Barber P., Vampiri, sepoltura e morte, Pratiche, Milano, 1994.

Baudrillard J., L’illusione dell’immortalità, Armando, Roma, 2007.

Fattori A., Dracula non più Dracula, in “Quaderni d’Altri Tempi” n. 25/2010, http://www.quadernidaltritempi.eu/rivista/numero25/mappe/q25_m04.htm 13/05/2011.

Gamba F., Il vampiro o l’immaginario dell’immortalità del corpo, in Fatelli G. (a cura di), Morsi di paura, Edizioni Nuova Cultura, Roma, 2011.

Harvey D., La crisi della modernità, Net, Milano, 2002.

King S., Danse Macabre, Theoria, Roma-Napoli, 1992.

Meloni M., Verba volant, cripta manent.

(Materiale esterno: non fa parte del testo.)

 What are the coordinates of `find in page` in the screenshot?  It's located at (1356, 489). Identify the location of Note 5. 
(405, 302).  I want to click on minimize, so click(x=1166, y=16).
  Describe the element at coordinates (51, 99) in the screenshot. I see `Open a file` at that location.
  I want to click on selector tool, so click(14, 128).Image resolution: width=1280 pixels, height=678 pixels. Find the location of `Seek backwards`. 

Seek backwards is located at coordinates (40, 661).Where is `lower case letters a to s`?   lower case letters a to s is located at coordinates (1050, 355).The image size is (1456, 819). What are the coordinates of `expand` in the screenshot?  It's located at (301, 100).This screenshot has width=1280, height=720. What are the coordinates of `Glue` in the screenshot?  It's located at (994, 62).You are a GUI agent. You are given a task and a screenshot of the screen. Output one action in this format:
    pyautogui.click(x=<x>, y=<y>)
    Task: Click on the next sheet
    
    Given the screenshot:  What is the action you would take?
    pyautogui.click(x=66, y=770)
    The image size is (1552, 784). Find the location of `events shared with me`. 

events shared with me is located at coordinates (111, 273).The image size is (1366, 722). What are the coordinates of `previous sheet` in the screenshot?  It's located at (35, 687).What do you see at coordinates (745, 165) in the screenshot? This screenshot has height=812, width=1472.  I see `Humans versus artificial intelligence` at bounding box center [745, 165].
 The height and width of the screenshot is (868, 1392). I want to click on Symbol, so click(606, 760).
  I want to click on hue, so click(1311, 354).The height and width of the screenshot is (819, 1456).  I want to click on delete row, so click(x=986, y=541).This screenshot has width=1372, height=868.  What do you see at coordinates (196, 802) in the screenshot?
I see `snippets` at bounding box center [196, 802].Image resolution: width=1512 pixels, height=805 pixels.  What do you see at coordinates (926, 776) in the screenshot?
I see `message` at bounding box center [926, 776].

Il vampiro fra immaginario letterario e tradizione, in Fatelli G. (a cura di), Morsi di paura, Edizioni Nuova Cultura, Roma, 2011.

Moretti F., Dialettica della paura, in “Calibano 2”, Il nuovo e il sempre uguale. Sulle forme letterarie di massa, Savelli, Roma, 1978.

Napoleoni L., Economia canaglia, Il Saggiatore, Milano, 2008.

Ribaldo C., Demoni, dei e… pop corn, in Fatelli G. (a cura di), Morsi di paura, Edizioni Nuova Cultura, Roma, 2011.

Stoker B., Dracula, in Shelley Stoker Stevenson, Creature dell’orrore, Einaudi, Torino, 2009.

 

Visioni

Bay M., The Island, Usa, 2005.

Coppola F. F., Bram Stoker’s Dracula, Usa, 1992.